As Mad Men at the Movies returns for its final bifurcated season so do we for Mad Men @ the Movies.
Mad Men seasons never begin with a bang. They take time to gather momentum for their emotional, psychological, and thematic impact. The seventh season opener "Time Zones" proved no exception. Though we aren't clued in to a specific date I believe we're at the end of January 1969 given references to events of the previous season being "a couple of months" back and the weather which is pleasant in Los Angeles and frigid in New York. One smart out of time detail: Peggy, who lives alone much to her agony but spends all her time at work, still has a Christmas tree up in her apartment well past the holiday.
At the close of last season the newly merged ad firm was going bicoastal. We begin checking in with the New York characters before we return to our anti-hero lead, Don Draper (Jon Hamm) who is tellingly tied to neither coast and thus in limbo.
We first see him in profile at the airport in a scene reminiscent of Jackie Brown's opening which I imagine was reminiscent of something else I'm not aware of given Quentin Tarantino's pastiche DNA. He's en route to Los Angeles to check in with his wife.
Though there are no movie references (that I caught) in terms of dialogue, one major one still appears. But mostly it's the television which factors in to the plot heavily as it has more often as the show progressed. That's surely to reflect TV's increasing cultural dominance since references to Broadway and the cinema seem to be appearing less frequently. Megan is up for a role in a TV show and Don buys her a large television that she doesn't appear to want suggesting she'd want to watch herself on it; narcissists unite! One night in bed, after its abundantly clear that this once familiar, erotic and comforting marriage is significantly less of any of those things, Don watches TV. We see the opening text from Lost Horizon (1937) with its talk of Utopian fantasy.
In these days of wars and rumors of wars -- haven't you ever dreamed of a place where there was peace and security, where living was not a struggle but a lasting delight?
Of course you have. So has eery man since Time began. Always the same dream. Sometimes he calls it Utopia -- Sometimes the Fountain of Youth -- Sometimes merely "that little chicken farm"

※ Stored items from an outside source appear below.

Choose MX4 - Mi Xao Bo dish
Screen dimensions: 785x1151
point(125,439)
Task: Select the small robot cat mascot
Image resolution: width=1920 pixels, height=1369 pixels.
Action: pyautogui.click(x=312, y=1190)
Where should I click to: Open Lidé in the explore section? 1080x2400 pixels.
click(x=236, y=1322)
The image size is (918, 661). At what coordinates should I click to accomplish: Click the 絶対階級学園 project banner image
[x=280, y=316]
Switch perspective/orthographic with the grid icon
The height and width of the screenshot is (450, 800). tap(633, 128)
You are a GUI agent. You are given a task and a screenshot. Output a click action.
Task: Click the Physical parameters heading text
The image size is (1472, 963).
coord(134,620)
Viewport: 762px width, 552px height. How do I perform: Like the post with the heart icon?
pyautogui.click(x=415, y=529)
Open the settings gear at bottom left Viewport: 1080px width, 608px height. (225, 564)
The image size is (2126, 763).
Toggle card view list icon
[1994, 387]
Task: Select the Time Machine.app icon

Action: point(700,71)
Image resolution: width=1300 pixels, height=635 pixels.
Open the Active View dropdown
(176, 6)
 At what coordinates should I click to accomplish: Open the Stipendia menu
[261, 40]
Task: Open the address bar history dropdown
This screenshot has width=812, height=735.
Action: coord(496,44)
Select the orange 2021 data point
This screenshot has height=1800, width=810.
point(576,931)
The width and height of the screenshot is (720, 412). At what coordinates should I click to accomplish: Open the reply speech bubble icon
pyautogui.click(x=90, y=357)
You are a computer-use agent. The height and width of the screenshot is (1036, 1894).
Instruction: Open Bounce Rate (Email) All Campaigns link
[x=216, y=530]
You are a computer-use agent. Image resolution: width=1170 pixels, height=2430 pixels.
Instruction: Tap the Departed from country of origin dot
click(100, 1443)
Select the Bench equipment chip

It's a heavy-handed iconic text applied with a very light touch -- it's never clear what movie he's watching unless you're familiar with the Frank Capra classic adapted from the James Hilton novel. It's about a diplomat (Ronald Colman) who finds Shangri-La, a idyllic Utopia in the Himalayas that keeps its citizens magically young and healthy. Though he initially leaves the valley he opts to return, vanishing from the real world forever.
It's a smart choice as these things often are. Don has always been lost and he's always reaching for some unattainable ideal and encouraging through his work as an ad man to inspire aspirational dreaming and its shadow side, perpetual dissatisfaction, in others. Don definitely seems more together than he was in Season Six but he has not as of yet but invited back to work so he's secretly working anyway by coaching freelance Freddy Rumsen through ad pitches from his apartment. The ad they're working on is for Acutron watches (they're Swiss) and the campaign is focused around 'it's time for a conversation' which is fun in a meta way since Mad Men has always excelled at starting them and in a thematic way because the great series has always been so focused on the passing of time, and what changing times and resistance to change can mean to personal lives.
Joan and Peggy get a lot of screentime which is perfect since they've long been the shows MVPs and I suspect that will continue; "Women's Lib" is in its infancy in the late 60s and Joan and Peggy in their own (partial) ways are already liberated.
What's most surprising about this episode is perhaps the nudity. Megan gives quite a lot of side boob and Roger is now in full-on orgy mode, sharing his bed with a new young woman who says "you know everyone is welcome in this bed".
She appears to mean this literally. That's a lot of bodies.
Episode Grade: B (this is all setup, little payoff)
Best Scene: Don on the Red Eye with a stranger (Neve Campbell cameo!)
Most Missed: No Betty Draper Francis?
Possibility That This Season is All About Peggy & Joan: A+
Did you watch last night? If so, what did you make of the Lost Horizon reference, Roger's orgy, and the episode in general?